Эти рассуждения о соотнесенности понятия бессознательного мне кажутся необходимыми, чтобы устранить из фрейдовского реализма то, что уже не является эмпирическим реализмом в том смысле, в каком мы об этом говорили, то есть утверждением о реальности влечений, познаваемых с помощью репрезентативных представлений, а есть наивный реализм, который ретроспективно проецирует в бессознательное выработанный смысл, конечный смысл, как он последовательно конституируется в процессе герменевтического отношения. Вопреки этому наивному реализму следует постоянно повторять: бессознательное не мыслит. В этом отношении фрейдовское Es, Id (указательное местоимение Ça[103] очень плохо передает смысл данного понятия) есть не что иное, как находка гения. les есть Ça и только Ça. Фрейдовский реализм есть реализм Ça в его репрезентативных репрезентациях, а не наивный реализм в смысле бессознательного; благодаря неожиданному преобразованию этот наивный реализм достигает того, что делает бессознательное сознательным и приводит к чудовищному явлению — идеализму бессознательного сознания; этот фантастический идеализм всегда будет только идеализмом смысла, спроецированного в нечто, обладающее мышлением.

Вряд ли стоит прерывать то челночное движение, которое совершается между эмпирическим реализмом и трансцендентальным идеализмом; первый необходимо противопоставить всем претензиям непосредственного сознания познать самое себя в истине; но также и второй следует противопоставить любой фантастической метафизике, которая снабжала бы бессознательное самосознанием; бессознательное «конституировано» совокупностью расшифровывающих его герменевтических процедур.

3. Сознание как задача

В начале данного очерка я говорил об ущемленности феноменологии перед лицом бессознательного. Сознание, утверждал я, столь же темно, что и бессознательное. Следует ли из этого заключать, что теперь мы уже ничего не можем знать о сознании? Вовсе нет. Все, что после Фрейда мы можем говорить о сознании, содержится, как я думаю, в следующей формулировке: сознание является не источником, а задачей. Располагая всеми доступными нам сегодня знаниями о бессознательном, как мы можем определить смысл этой задачи? Ставя вопрос таким образом, мы говорим не о реалистическом, а о диалектическом познании бессознательного. Первое находится в компетенции психоанализа, второе — в компетенции обычного человека и философа; вопрос стоит так: что означает бессознательное для существа, задача которого заключается в том, чтобы стать сознанием? Этот вопрос соотносится с другим вопросом: что такое сознание для существа, которое в определенном смысле накрепко связано с фактором повторения, регрессии, представляющих значительную часть бессознательного?

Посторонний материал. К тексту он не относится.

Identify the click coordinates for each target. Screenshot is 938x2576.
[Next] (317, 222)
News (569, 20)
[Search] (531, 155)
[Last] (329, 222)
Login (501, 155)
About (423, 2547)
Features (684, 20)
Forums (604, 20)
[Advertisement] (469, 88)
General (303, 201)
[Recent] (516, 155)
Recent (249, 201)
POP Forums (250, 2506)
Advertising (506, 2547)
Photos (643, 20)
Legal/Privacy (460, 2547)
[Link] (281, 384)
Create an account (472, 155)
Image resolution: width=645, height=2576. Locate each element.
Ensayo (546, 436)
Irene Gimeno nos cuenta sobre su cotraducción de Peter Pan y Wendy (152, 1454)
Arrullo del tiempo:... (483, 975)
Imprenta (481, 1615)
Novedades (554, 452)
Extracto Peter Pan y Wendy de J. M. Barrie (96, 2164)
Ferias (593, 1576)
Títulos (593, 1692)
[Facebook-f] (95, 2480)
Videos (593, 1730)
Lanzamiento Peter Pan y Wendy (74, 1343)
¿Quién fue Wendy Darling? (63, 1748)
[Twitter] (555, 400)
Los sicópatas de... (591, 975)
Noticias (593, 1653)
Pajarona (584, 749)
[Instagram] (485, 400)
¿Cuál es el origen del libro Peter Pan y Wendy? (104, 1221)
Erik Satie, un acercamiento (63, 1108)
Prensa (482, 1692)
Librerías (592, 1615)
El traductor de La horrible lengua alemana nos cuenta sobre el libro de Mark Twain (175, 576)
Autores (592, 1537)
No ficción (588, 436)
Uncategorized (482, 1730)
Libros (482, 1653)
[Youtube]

Именно к такому диалектическому постижению я и намерен теперь перейти, не пытаясь ослаблять напряженность движения по пути «туда и обратно», которое мне представляется неизбежным и даже необходимым; в предшествующих исследованиях мы смогли избежать движения от сознания к бессознательному и обратно: открытие ир-рефлексивного в рефлексии привело нас на порог бессознательного; но именно реализм бессознательного освободил нас от предрассудка сознания, и мы смогли представить сознание не в качестве истока, а в качестве предела.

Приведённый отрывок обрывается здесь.